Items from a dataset
★ ★ ★
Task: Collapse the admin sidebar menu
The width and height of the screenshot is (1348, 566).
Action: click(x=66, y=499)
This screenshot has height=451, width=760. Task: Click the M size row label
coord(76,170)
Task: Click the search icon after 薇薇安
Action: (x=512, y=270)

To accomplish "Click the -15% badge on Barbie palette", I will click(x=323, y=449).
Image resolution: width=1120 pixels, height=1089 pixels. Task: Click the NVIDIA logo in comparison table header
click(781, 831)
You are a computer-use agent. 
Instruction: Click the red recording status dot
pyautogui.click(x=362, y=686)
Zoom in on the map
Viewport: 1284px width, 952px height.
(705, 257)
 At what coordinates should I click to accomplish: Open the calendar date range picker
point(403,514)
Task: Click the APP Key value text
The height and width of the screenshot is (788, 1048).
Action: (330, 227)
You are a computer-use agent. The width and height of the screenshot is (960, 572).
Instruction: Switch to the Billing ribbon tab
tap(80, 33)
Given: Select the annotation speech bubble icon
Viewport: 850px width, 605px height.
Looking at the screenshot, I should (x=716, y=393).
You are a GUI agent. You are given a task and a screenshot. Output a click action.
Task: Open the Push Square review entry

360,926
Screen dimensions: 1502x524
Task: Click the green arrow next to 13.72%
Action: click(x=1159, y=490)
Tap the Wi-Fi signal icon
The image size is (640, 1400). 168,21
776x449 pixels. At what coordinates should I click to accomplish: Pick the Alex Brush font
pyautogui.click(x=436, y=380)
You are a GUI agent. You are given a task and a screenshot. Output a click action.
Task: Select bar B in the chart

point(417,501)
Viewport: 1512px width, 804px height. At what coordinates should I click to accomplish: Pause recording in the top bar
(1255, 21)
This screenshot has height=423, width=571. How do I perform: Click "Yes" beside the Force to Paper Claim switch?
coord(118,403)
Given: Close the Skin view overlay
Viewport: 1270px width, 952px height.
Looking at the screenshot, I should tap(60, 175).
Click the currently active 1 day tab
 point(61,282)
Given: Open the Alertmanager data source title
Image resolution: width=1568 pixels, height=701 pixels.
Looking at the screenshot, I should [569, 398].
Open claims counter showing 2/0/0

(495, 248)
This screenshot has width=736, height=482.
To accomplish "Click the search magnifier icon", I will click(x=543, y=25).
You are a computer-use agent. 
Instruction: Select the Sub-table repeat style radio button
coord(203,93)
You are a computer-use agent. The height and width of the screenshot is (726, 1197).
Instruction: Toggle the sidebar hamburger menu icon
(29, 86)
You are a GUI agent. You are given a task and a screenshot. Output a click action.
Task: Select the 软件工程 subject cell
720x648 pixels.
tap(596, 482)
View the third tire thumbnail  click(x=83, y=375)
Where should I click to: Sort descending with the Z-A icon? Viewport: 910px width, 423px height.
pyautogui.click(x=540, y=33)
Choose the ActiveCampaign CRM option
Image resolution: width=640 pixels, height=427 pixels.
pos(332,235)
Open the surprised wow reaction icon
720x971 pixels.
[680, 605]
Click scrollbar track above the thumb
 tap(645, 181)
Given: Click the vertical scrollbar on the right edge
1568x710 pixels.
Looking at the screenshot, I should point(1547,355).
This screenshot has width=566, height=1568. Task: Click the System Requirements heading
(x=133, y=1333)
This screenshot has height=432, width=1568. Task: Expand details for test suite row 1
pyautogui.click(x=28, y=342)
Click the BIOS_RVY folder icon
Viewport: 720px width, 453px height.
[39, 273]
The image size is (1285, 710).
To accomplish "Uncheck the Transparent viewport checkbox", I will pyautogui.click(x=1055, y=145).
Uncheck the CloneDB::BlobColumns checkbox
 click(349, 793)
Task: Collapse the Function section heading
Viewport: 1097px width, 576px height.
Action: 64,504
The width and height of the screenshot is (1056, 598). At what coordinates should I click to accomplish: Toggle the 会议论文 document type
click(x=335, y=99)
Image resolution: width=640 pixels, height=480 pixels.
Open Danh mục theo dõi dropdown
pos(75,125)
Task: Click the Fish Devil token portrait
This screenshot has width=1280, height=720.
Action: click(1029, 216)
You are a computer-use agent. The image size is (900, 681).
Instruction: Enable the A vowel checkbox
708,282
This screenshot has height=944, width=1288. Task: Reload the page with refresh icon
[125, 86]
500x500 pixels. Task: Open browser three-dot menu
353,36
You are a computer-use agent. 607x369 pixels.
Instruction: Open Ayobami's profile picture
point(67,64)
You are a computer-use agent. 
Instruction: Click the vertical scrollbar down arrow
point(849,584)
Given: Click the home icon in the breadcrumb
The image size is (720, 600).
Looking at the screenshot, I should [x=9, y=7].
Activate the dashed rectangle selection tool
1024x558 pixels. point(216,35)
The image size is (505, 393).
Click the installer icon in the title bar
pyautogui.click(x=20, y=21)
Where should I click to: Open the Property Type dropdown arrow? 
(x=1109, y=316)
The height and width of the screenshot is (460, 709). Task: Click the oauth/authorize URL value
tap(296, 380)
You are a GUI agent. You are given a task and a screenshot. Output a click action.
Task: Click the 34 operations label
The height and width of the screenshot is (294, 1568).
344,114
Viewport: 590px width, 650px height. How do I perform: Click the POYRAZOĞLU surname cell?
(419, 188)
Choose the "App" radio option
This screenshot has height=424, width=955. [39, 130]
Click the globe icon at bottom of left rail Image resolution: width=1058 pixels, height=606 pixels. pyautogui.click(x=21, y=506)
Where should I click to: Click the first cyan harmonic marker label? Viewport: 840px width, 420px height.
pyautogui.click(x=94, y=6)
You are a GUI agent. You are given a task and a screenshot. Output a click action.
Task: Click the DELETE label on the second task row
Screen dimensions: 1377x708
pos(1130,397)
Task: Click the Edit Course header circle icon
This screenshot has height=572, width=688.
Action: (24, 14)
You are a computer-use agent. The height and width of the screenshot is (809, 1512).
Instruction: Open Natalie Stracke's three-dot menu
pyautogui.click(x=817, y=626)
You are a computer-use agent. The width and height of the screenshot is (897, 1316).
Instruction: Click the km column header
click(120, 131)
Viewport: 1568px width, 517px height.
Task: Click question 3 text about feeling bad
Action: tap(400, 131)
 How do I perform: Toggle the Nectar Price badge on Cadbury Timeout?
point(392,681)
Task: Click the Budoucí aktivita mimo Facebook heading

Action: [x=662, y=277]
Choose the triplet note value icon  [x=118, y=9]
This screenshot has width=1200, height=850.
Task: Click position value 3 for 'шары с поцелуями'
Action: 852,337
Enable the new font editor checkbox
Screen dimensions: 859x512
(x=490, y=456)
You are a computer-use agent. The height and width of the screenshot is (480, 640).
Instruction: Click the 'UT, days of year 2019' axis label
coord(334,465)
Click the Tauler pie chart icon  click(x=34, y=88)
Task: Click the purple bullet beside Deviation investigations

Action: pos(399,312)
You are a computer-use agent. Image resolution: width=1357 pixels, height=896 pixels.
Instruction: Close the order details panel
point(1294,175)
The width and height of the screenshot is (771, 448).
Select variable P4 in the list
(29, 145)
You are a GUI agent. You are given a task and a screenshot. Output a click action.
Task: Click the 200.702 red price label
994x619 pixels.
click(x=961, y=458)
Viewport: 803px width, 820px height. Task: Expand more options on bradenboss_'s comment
★ ★ ★
### EXERCISE DESCRIPTION:
Write out every entry exactly as given.

### WRITTEN REPLY:
Task: Collapse the admin sidebar menu
The width and height of the screenshot is (1348, 566).
Action: click(x=66, y=499)
This screenshot has height=451, width=760. Task: Click the M size row label
coord(76,170)
Task: Click the search icon after 薇薇安
Action: (x=512, y=270)

To accomplish "Click the -15% badge on Barbie palette", I will click(x=323, y=449).
Image resolution: width=1120 pixels, height=1089 pixels. Task: Click the NVIDIA logo in comparison table header
click(781, 831)
You are a computer-use agent. 
Instruction: Click the red recording status dot
pyautogui.click(x=362, y=686)
Zoom in on the map
Viewport: 1284px width, 952px height.
(705, 257)
 At what coordinates should I click to accomplish: Open the calendar date range picker
point(403,514)
Task: Click the APP Key value text
The height and width of the screenshot is (788, 1048).
Action: (330, 227)
You are a computer-use agent. The width and height of the screenshot is (960, 572).
Instruction: Switch to the Billing ribbon tab
tap(80, 33)
Given: Select the annotation speech bubble icon
Viewport: 850px width, 605px height.
Looking at the screenshot, I should (x=716, y=393).
You are a GUI agent. You are given a task and a screenshot. Output a click action.
Task: Open the Push Square review entry

360,926
Screen dimensions: 1502x524
Task: Click the green arrow next to 13.72%
Action: click(x=1159, y=490)
Tap the Wi-Fi signal icon
The image size is (640, 1400). 168,21
776x449 pixels. At what coordinates should I click to accomplish: Pick the Alex Brush font
pyautogui.click(x=436, y=380)
You are a GUI agent. You are given a task and a screenshot. Output a click action.
Task: Select bar B in the chart

point(417,501)
Viewport: 1512px width, 804px height. At what coordinates should I click to accomplish: Pause recording in the top bar
(1255, 21)
This screenshot has height=423, width=571. How do I perform: Click "Yes" beside the Force to Paper Claim switch?
coord(118,403)
Given: Close the Skin view overlay
Viewport: 1270px width, 952px height.
Looking at the screenshot, I should tap(60, 175).
Click the currently active 1 day tab
 point(61,282)
Given: Open the Alertmanager data source title
Image resolution: width=1568 pixels, height=701 pixels.
Looking at the screenshot, I should [569, 398].
Open claims counter showing 2/0/0

(495, 248)
This screenshot has width=736, height=482.
To accomplish "Click the search magnifier icon", I will click(x=543, y=25).
You are a computer-use agent. 
Instruction: Select the Sub-table repeat style radio button
coord(203,93)
You are a computer-use agent. The height and width of the screenshot is (726, 1197).
Instruction: Toggle the sidebar hamburger menu icon
(29, 86)
You are a GUI agent. You are given a task and a screenshot. Output a click action.
Task: Select the 软件工程 subject cell
720x648 pixels.
tap(596, 482)
View the third tire thumbnail  click(x=83, y=375)
Where should I click to: Sort descending with the Z-A icon? Viewport: 910px width, 423px height.
pyautogui.click(x=540, y=33)
Choose the ActiveCampaign CRM option
Image resolution: width=640 pixels, height=427 pixels.
pos(332,235)
Open the surprised wow reaction icon
720x971 pixels.
[680, 605]
Click scrollbar track above the thumb
 tap(645, 181)
Given: Click the vertical scrollbar on the right edge
1568x710 pixels.
Looking at the screenshot, I should point(1547,355).
This screenshot has width=566, height=1568. Task: Click the System Requirements heading
(x=133, y=1333)
This screenshot has height=432, width=1568. Task: Expand details for test suite row 1
pyautogui.click(x=28, y=342)
Click the BIOS_RVY folder icon
Viewport: 720px width, 453px height.
[39, 273]
The image size is (1285, 710).
To accomplish "Uncheck the Transparent viewport checkbox", I will pyautogui.click(x=1055, y=145).
Uncheck the CloneDB::BlobColumns checkbox
 click(349, 793)
Task: Collapse the Function section heading
Viewport: 1097px width, 576px height.
Action: 64,504
The width and height of the screenshot is (1056, 598). At what coordinates should I click to accomplish: Toggle the 会议论文 document type
click(x=335, y=99)
Image resolution: width=640 pixels, height=480 pixels.
Open Danh mục theo dõi dropdown
pos(75,125)
Task: Click the Fish Devil token portrait
This screenshot has width=1280, height=720.
Action: click(1029, 216)
You are a computer-use agent. The image size is (900, 681).
Instruction: Enable the A vowel checkbox
708,282
This screenshot has height=944, width=1288. Task: Reload the page with refresh icon
[125, 86]
500x500 pixels. Task: Open browser three-dot menu
353,36
You are a computer-use agent. 607x369 pixels.
Instruction: Open Ayobami's profile picture
point(67,64)
You are a computer-use agent. 
Instruction: Click the vertical scrollbar down arrow
point(849,584)
Given: Click the home icon in the breadcrumb
The image size is (720, 600).
Looking at the screenshot, I should [x=9, y=7].
Activate the dashed rectangle selection tool
1024x558 pixels. point(216,35)
The image size is (505, 393).
Click the installer icon in the title bar
pyautogui.click(x=20, y=21)
Where should I click to: Open the Property Type dropdown arrow? 
(x=1109, y=316)
The height and width of the screenshot is (460, 709). Task: Click the oauth/authorize URL value
tap(296, 380)
You are a GUI agent. You are given a task and a screenshot. Output a click action.
Task: Click the 34 operations label
The height and width of the screenshot is (294, 1568).
344,114
Viewport: 590px width, 650px height. How do I perform: Click the POYRAZOĞLU surname cell?
(419, 188)
Choose the "App" radio option
This screenshot has height=424, width=955. [39, 130]
Click the globe icon at bottom of left rail Image resolution: width=1058 pixels, height=606 pixels. pyautogui.click(x=21, y=506)
Where should I click to: Click the first cyan harmonic marker label? Viewport: 840px width, 420px height.
pyautogui.click(x=94, y=6)
You are a GUI agent. You are given a task and a screenshot. Output a click action.
Task: Click the DELETE label on the second task row
Screen dimensions: 1377x708
pos(1130,397)
Task: Click the Edit Course header circle icon
This screenshot has height=572, width=688.
Action: (24, 14)
You are a computer-use agent. The height and width of the screenshot is (809, 1512).
Instruction: Open Natalie Stracke's three-dot menu
pyautogui.click(x=817, y=626)
You are a computer-use agent. The width and height of the screenshot is (897, 1316).
Instruction: Click the km column header
click(120, 131)
Viewport: 1568px width, 517px height.
Task: Click question 3 text about feeling bad
Action: tap(400, 131)
 How do I perform: Toggle the Nectar Price badge on Cadbury Timeout?
point(392,681)
Task: Click the Budoucí aktivita mimo Facebook heading

Action: [x=662, y=277]
Choose the triplet note value icon  [x=118, y=9]
This screenshot has width=1200, height=850.
Task: Click position value 3 for 'шары с поцелуями'
Action: 852,337
Enable the new font editor checkbox
Screen dimensions: 859x512
(x=490, y=456)
You are a computer-use agent. The height and width of the screenshot is (480, 640).
Instruction: Click the 'UT, days of year 2019' axis label
coord(334,465)
Click the Tauler pie chart icon  click(x=34, y=88)
Task: Click the purple bullet beside Deviation investigations

Action: pos(399,312)
You are a computer-use agent. Image resolution: width=1357 pixels, height=896 pixels.
Instruction: Close the order details panel
point(1294,175)
The width and height of the screenshot is (771, 448).
Select variable P4 in the list
(29, 145)
You are a GUI agent. You are given a task and a screenshot. Output a click action.
Task: Click the 200.702 red price label
994x619 pixels.
click(x=961, y=458)
Viewport: 803px width, 820px height. Task: Expand more options on bradenboss_'s comment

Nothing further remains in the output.